• [SUPPLIED ENTRIES]:
::::::::

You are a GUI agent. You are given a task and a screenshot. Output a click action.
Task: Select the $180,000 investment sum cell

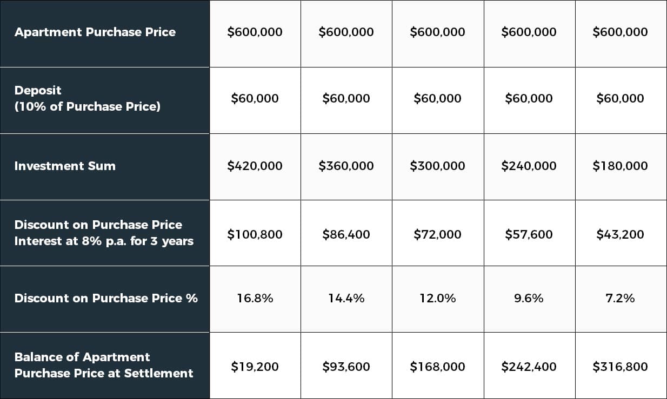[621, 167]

::::::::

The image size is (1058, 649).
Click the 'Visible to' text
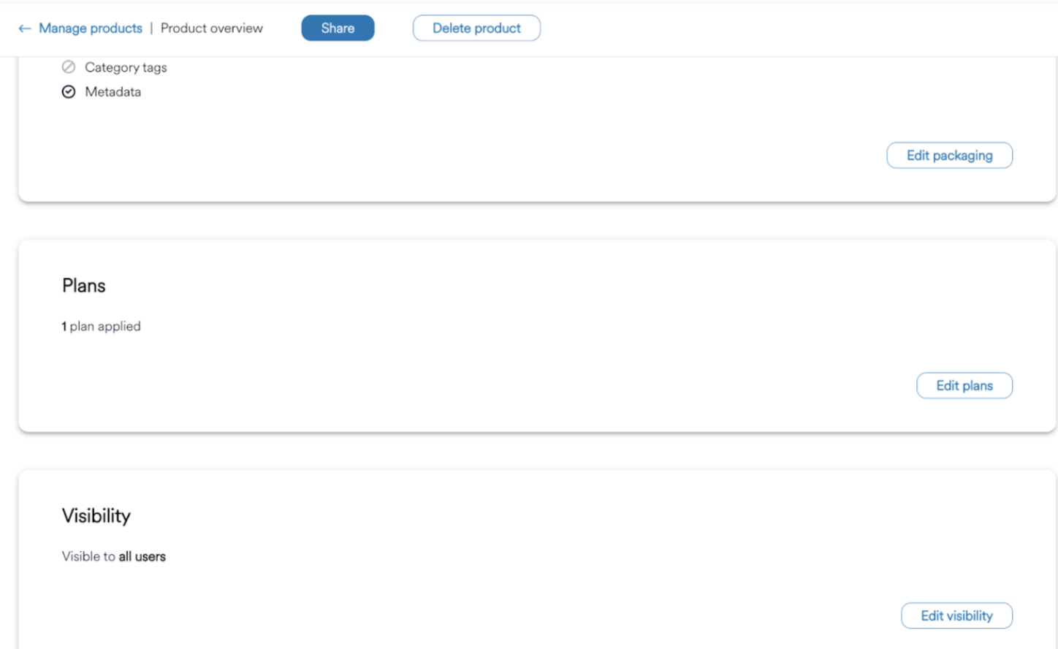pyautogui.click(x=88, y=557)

::::::::

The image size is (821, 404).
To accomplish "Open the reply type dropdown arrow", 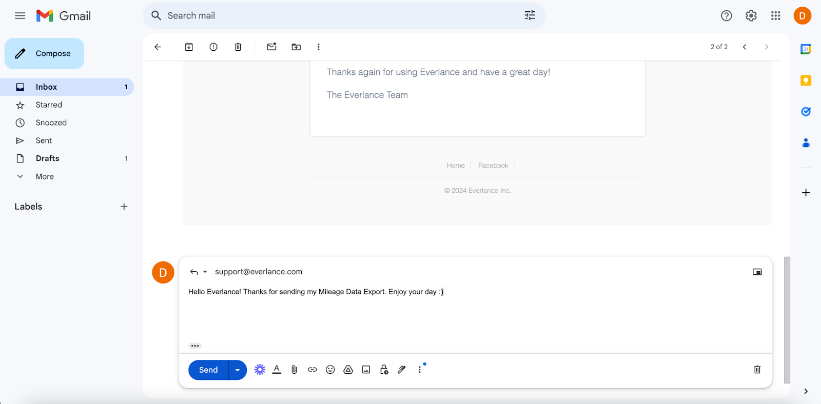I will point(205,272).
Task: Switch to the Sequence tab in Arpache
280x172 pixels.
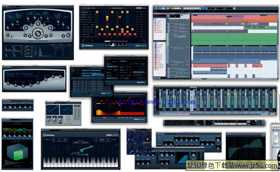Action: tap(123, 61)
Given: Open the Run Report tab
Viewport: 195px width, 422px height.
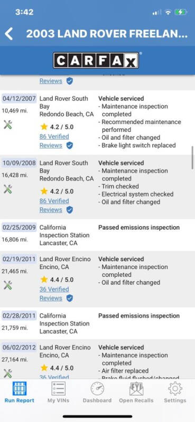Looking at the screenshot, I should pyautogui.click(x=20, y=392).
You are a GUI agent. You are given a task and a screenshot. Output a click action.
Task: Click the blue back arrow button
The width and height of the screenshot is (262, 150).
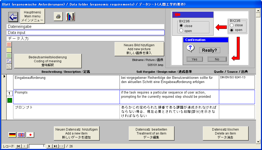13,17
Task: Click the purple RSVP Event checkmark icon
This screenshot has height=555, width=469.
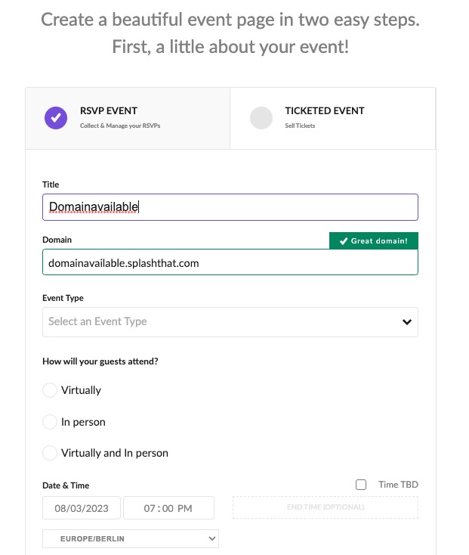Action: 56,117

::::::::

• [TASK TO COMPLETE]:
All lines with the word "size" should be copied from the material above.

• [ANSWER TO THE PROBLEM]:
The image size is (1058, 649).
The image size is (821, 404).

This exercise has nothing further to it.